# Selected excerpt start
Metadata-Version: 2.4
Name: factordbms
Version: 0.1.0
Summary: A comprehensive factor library management system for quantitative trading research
Project-URL: Homepage, https://github.com/ElenYoung/FactorDBMS
Project-URL: Repository, https://github.com/ElenYoung/FactorDBMS
Project-URL: Issues, https://github.com/ElenYoung/FactorDBMS/issues
Requires-Python: >=3.10
Description-Content-Type: text/markdown
Requires-Dist: numpy>=1.20.0
Requires-Dist: pandas>=1.3.0
Requires-Dist: scipy>=1.7.0
Requires-Dist: quantchdb>=0.2.0
Requires-Dist: python-dotenv>=0.19.0
Requires-Dist: PyYAML>=5.0
Requires-Dist: streamlit>=1.28.0
Requires-Dist: plotly>=5.0.0
Requires-Dist: networkx>=2.8.0
Requires-Dist: build>=1.4.0
Requires-Dist: twine>=6.2.0
Provides-Extra: dev
Requires-Dist: pytest>=7.0.0; extra == "dev"
Requires-Dist: pytest-cov>=3.0.0; extra == "dev"

# FactorDBMS

A comprehensive factor library management system for quantitative trading research.
# Selected excerpt end
# Record excerpts start
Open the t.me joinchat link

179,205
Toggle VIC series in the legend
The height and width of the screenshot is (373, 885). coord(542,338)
# Record excerpts end
# Record excerpts start
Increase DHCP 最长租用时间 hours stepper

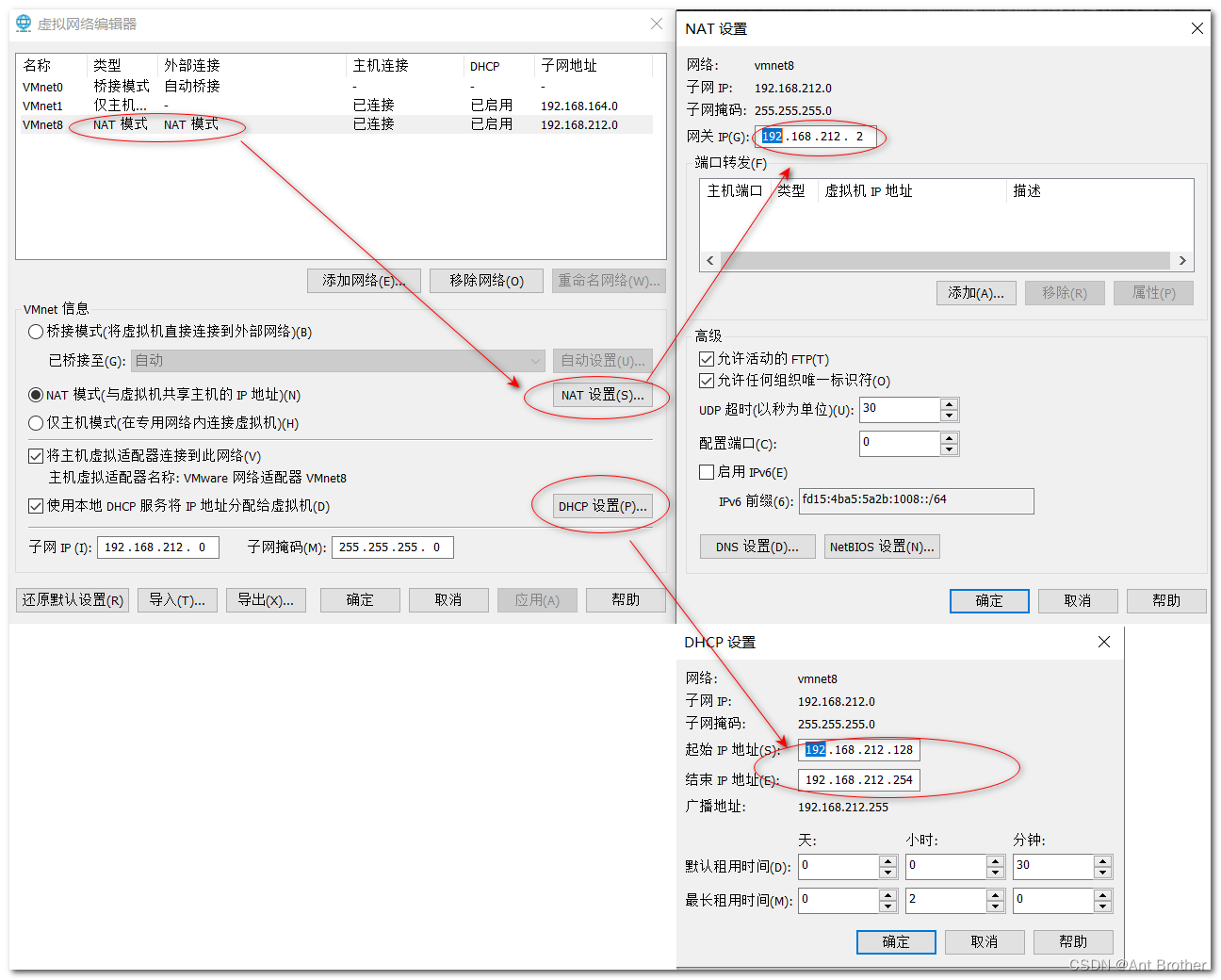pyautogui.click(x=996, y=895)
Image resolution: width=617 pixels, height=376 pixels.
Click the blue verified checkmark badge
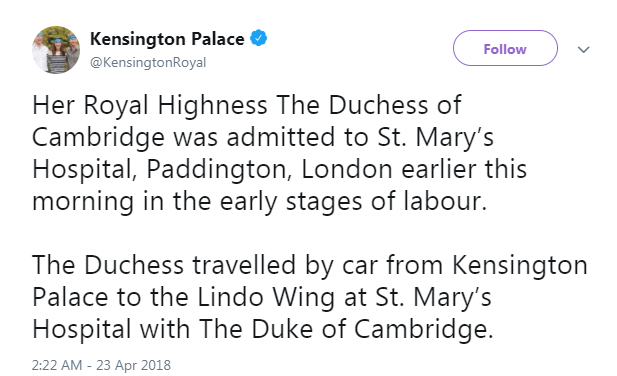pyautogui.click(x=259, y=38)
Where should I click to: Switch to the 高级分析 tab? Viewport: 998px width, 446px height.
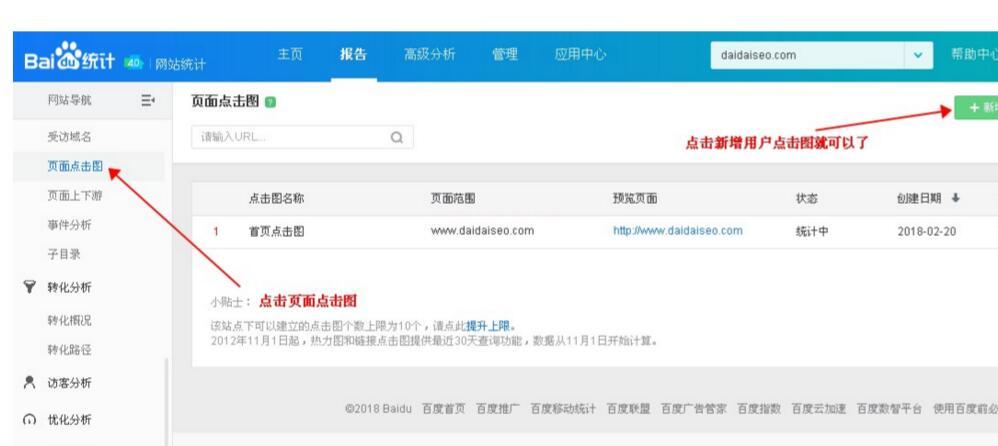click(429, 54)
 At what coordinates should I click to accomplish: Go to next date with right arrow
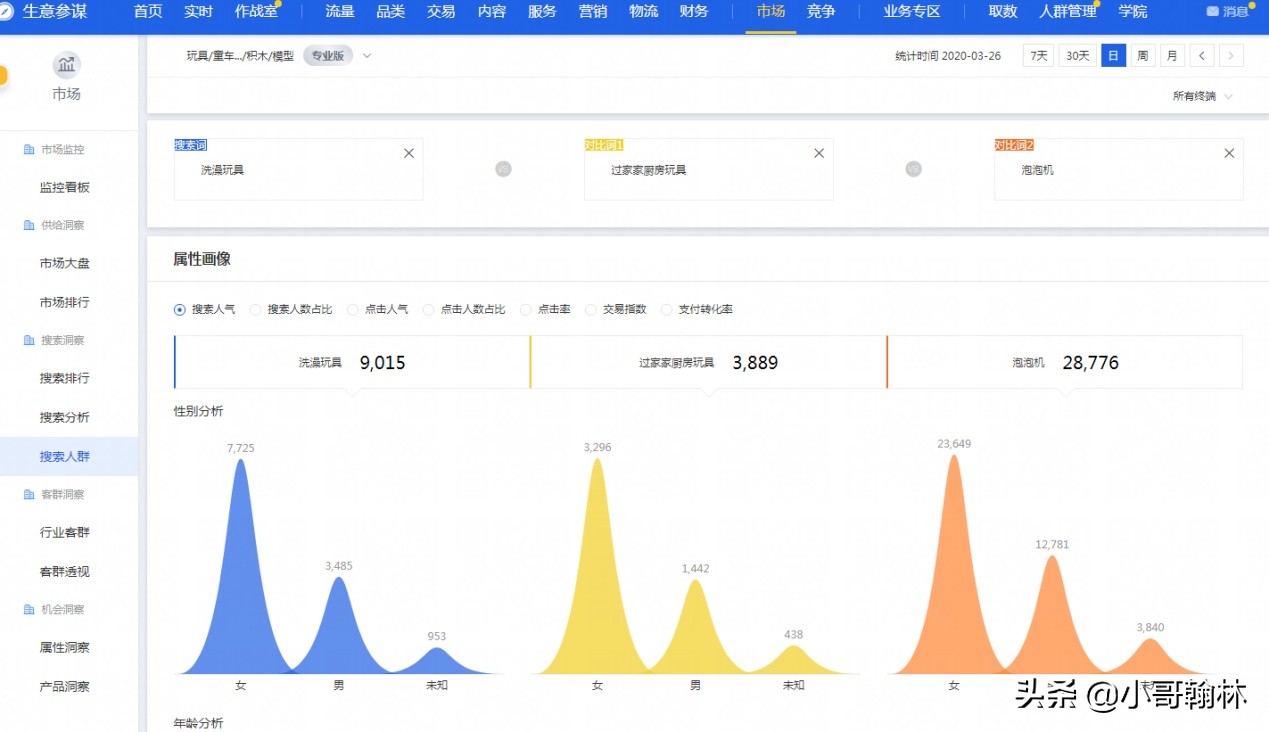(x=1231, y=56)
# Record excerpts end
# Record excerpts start
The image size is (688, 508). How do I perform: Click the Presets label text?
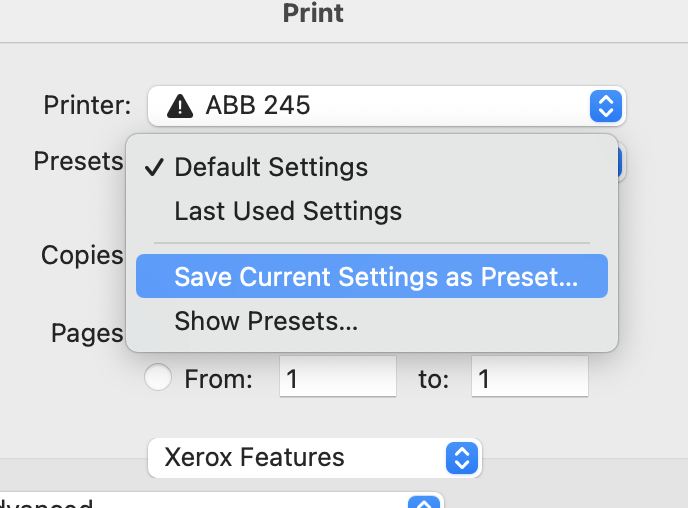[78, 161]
# Record excerpts end
* **Exercise**: Reproduce the complete FactorDBMS package metadata text word for word. Work from the package metadata text only, without the data.

* **The answer**:
Metadata-Version: 2.4
Name: factordbms
Version: 0.1.0
Summary: A comprehensive factor library management system for quantitative trading research
Project-URL: Homepage, https://github.com/ElenYoung/FactorDBMS
Project-URL: Repository, https://github.com/ElenYoung/FactorDBMS
Project-URL: Issues, https://github.com/ElenYoung/FactorDBMS/issues
Requires-Python: >=3.10
Description-Content-Type: text/markdown
Requires-Dist: numpy>=1.20.0
Requires-Dist: pandas>=1.3.0
Requires-Dist: scipy>=1.7.0
Requires-Dist: quantchdb>=0.2.0
Requires-Dist: python-dotenv>=0.19.0
Requires-Dist: PyYAML>=5.0
Requires-Dist: streamlit>=1.28.0
Requires-Dist: plotly>=5.0.0
Requires-Dist: networkx>=2.8.0
Requires-Dist: build>=1.4.0
Requires-Dist: twine>=6.2.0
Provides-Extra: dev
Requires-Dist: pytest>=7.0.0; extra == "dev"
Requires-Dist: pytest-cov>=3.0.0; extra == "dev"

# FactorDBMS

A comprehensive factor library management system for quantitative trading research.